Talk:Nsd.c
Overview
The NodeSpace Daemon needs to be outlined clearly here so that development can continue bit-by-bit along with the other work threads such as MediaWiki extensions. The basic idea is that it's an applicational environment for workflow management. It is a wiki-like system of dealing with objects making up the work, and all the objects make up a distributed object space shared across and supported by the users. There are three main abstraction layers, Logic, Interface and Network which are described below.
Logic
This is the organisational environment used by the other two layers and by all work defined in the system. It is a means of describing processes and scheduling instances of the processes based on the descriptions. These descriptions are just nodally reducible sets of connected nodes, which involves all the basic nodal relationships such as root, next, prev, this, parent, class. All such sets are instances which undergo change. The change is not only in state, but also in connectivity - not just the change of the current focus which is inherent due to nodal reduction, but also "indeterminately" due to the instances decision-making processes. This allows workflow (executional control flow) to be determined dynamically at runtime if necessary, and also allows threads to be hooked in to events to avoid wait-states.
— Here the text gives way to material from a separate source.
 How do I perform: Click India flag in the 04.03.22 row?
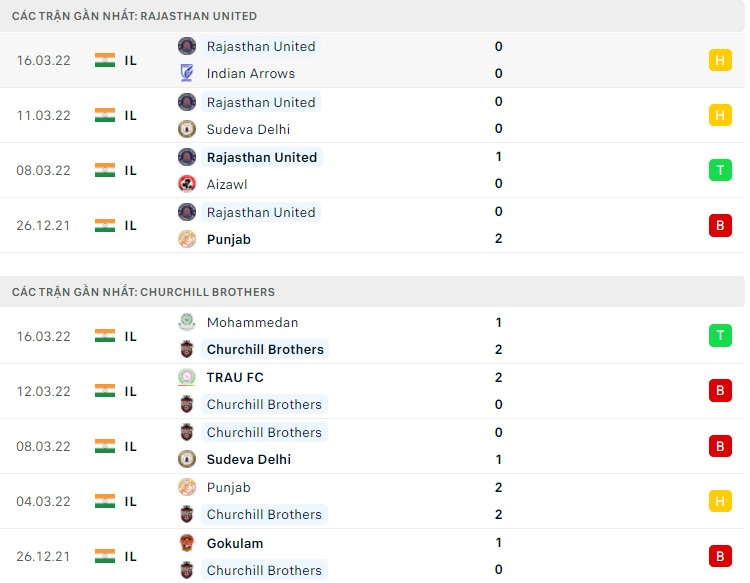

The Logic layer can really be summed up as being the nodal reduction environment which offers an object-oriented paradigm involving a method of recursive templating (class/instance) and an multi-threading-like executional model (recursive multiplexing). This behaviour is encapsulated in the Root node where every quantum of executional focus starts.
Network
The network layer handles all communication and storage of nodal data using various protocols and formats. Communicating or storing nodal information (as for any runtime information) is a process of serialisation and deserialisation. Nodal information is very easy to represent in any of the widely used formats such as XML, RDF or JSON. I've chosen to use RDF/Notation 3 for our second serialisation implementation because it is very easy to write in C and is most closely related to the nodal data structure (the first was an arbitrary wiki-like format, see serialise.c). The network layer must also handle non-nodal storage and communications work which can be broken down to mean the same thing as nodal work except without the serialisation stage (i.e. it's just the moving around of pre-built "packages" of information).
A number of protocols and storage media must be interfaced to the nodal environment, the most important being TCP/IP, Local FS and DHT. Other protocols will also be supported later such as email and SSH.
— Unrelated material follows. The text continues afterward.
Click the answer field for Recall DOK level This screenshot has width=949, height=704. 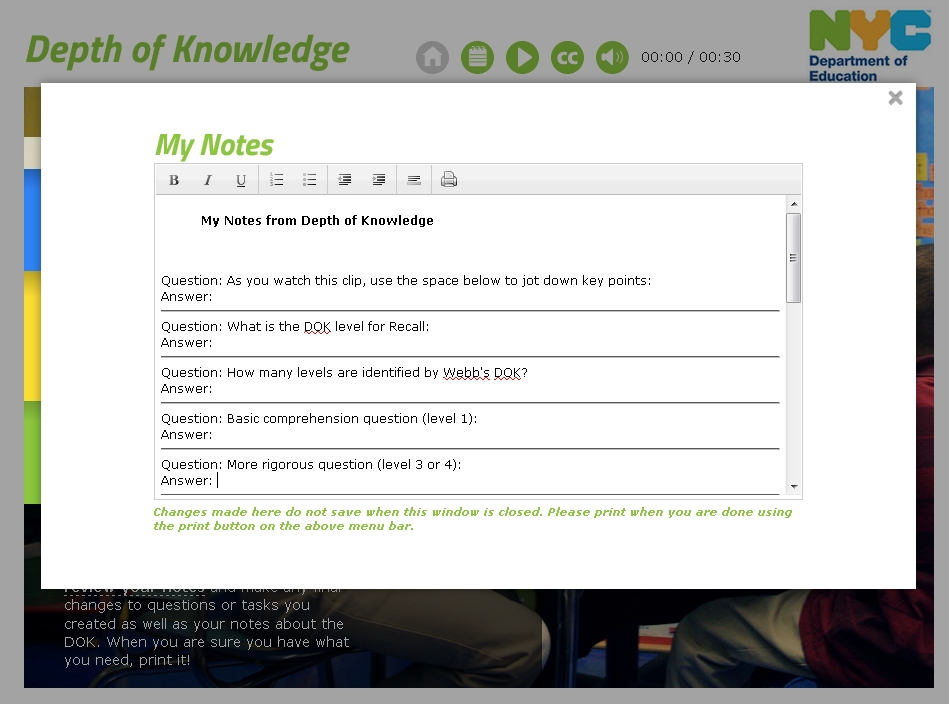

The Logic layer handles the breaking down of storage and communications jobs into smaller parts and scheduling these parts based on their size, the job priority and the performance statistics of the protocol(s) to be used for the work.
Interface
Applications these days are all based on the idea of templates designed to add layout and style to the processes and information making up the network content. The templates used in the rendering of various aspects of a system undergo collaboration and refinement in the same way as multiple languages are supported in a wiki. This same method also applies to different binding functionality to different programming languages or hardware architectures and to sets of constraints or properties defined by groups or organisations.
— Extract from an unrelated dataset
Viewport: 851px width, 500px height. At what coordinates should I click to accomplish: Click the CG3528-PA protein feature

There is a lot of work involved in building an interface from the ground up, although that is what we eventually hope to do using SDL. For now though an easier option is to use HTML templates and use the browser as the interface. This would not be the usual crippled request-response based situation though, not only is the browser local to the daemon, but also it would use the 1x1 pixel SWF used by Livelets to integrate the browser DOM dynamically.
Generic Organisation
It was noted above that the Network and Interface layers make use of the Logic layer; in fact they're defined as workflow systems described in terms of the structure the Logic layer interprets and executes. Generic organisation is the idea of taking the largest set of functionality which is common to all the workflow systems which are required to fully model the Network and Interface layers and their components. This process yields a very definite organisational system because all the components being compared to find the commonality are already defined in terms of the Logic layer.
The behaviour of all the fundamental organisations has one general theme; they all involve the ongoing maintenance of persistent non-nodal representations of particular subsets of nodal content. These non-nodal representations are defined in terms of recursive templates of symbols such as unicode or binary. The ongoing maintenance aspect can vary in some ways such as whether its schedule-based or event-based, and it may rebuild the entire state each time, or just updated changes, but the point is that this general representation theme is re-used at all abstraction layers of an application or even a high-level organisation using concepts such as cashflow, budgetting or stock management.
Resource
This common behaviour is encapsulated in a single node called Resource which is the general concept of a dimension of resource (meaning that it's a numerical value which specifically represents a state between empty and full). It has input and output methods for supplying or consuming the resource and it may have maximum or minimum constraints. Part of this general node is also to accumulate and provide an interface to information on performance of the processes because higher layers of abstraction require such information to decide how many pieces to break the work into and what kind of protocols and schedule cycles are appropriate for the work.